When I crafted my first real estate investment business plan, I’d already been trying to make a career out of buying and renovating houses to resell or rent out on a full-time basis. After two years of failing to scale at the level I needed, I finally wisened up and set more strategic goals. The benefit of getting clear about what you want to accomplish is that the path for getting there becomes more obvious as well. For me, this meant significantly increasing the number of motivated home sellers I had access to. But, to do that, I had to rethink my strategy for generating qualified leads that are more likely to convert.
My friend and colleague, Kevin Guz, went through something similar when he made the decision to shift his part-time dabbling into a full-time real estate investing career. And, like me, the realization that he needed a high volume of higher-quality real estate investor leads drove him to become an independently owned and operated HomeVestors® franchisee. Now, he owns and operates a variety of industry-related companies in the Dallas Fort-Worth area that focus on everything from managing rental properties to wholesaling. As busy as Kevin is, however, he still makes time to talk. And, the last time we did, we marveled at just how far our careers had come and how having access to the right leads that helped to get us here.
The Importance of Having the Right Real Estate Investor Leads
Like a lot of folks who start investing in real estate, Kevin first stuck his toe in the water before committing to leaving his corporate job behind. In fact, the demands placed upon him at work only allowed him just enough room to visit potential investment opportunities during his daily lunch hour. But, his persistence paid off. During his first six years as an investor, he acquired six properties—about one per year—that he held as rentals. Since his dedication to his corporate responsibilities never wavered during this time, his success as a real estate investor, he says, surprised even him. It also opened him up to the idea that buying residential investment property could, quite possibly, be scaled into a full-time business.

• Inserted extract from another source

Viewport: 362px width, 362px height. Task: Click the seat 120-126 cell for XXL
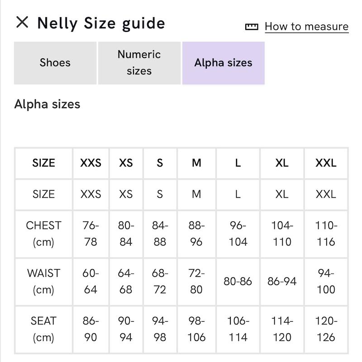pyautogui.click(x=326, y=329)
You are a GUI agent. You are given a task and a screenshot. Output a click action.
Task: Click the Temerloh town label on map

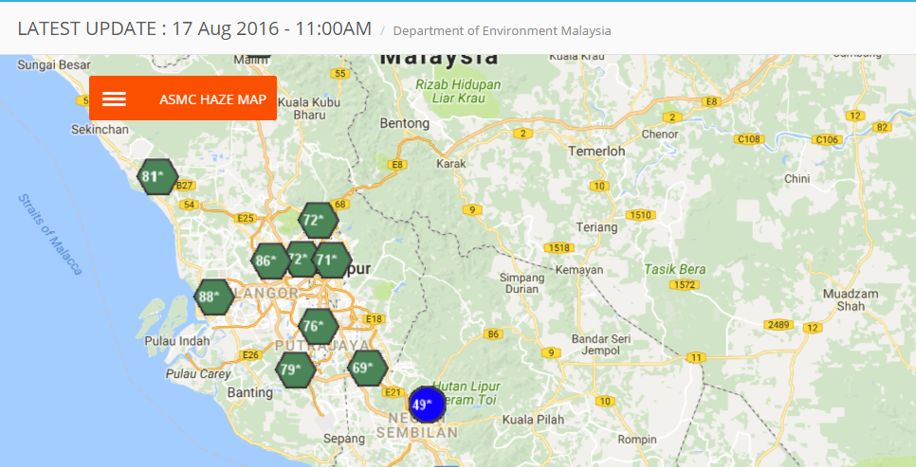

With this realization came the motivation to rework his real estate investing business plan so that it reflected both his new goal of buying property full time and how he intended to do it. Experience had already taught him, he says, that “unlocking the volume, scale, and full potential of real estate investing,” would hinge on his ability to “generate more distressed homeowner leads.” So, if Kevin wanted to take the full-time investing leap, he’d have to find a robust lead generation strategy to catch him.
Challenges of Using the MLS for Real Estate Investment Leads
Getting those leads, however, was harder than Kevin thought. Relying on the MLS as a primary resource for motivated seller leads, as Kevin did, is a typical rookie mistake. The popularity of the MLS reduces the number of investment opportunities you may be able to get. But, competition isn’t the only downfall of using the MLS, either. Kevin notes that the sellers whose homes are on the MLS are usually not as motivated as the individuals who haven’t listed their homes. And, there are good reasons why:
Distressed homeowners don’t have the time, luxury, ability, or the proper property to market formally on the MLS. They generally don’t have time to wait for a traditional 45 or 60-day close, the resources to spruce up their property and make it ready to sell, or even a lifestyle that allows for showings with 15-minute warnings. Or, they may simply have a property that no one will list for them due to its state of disrepair.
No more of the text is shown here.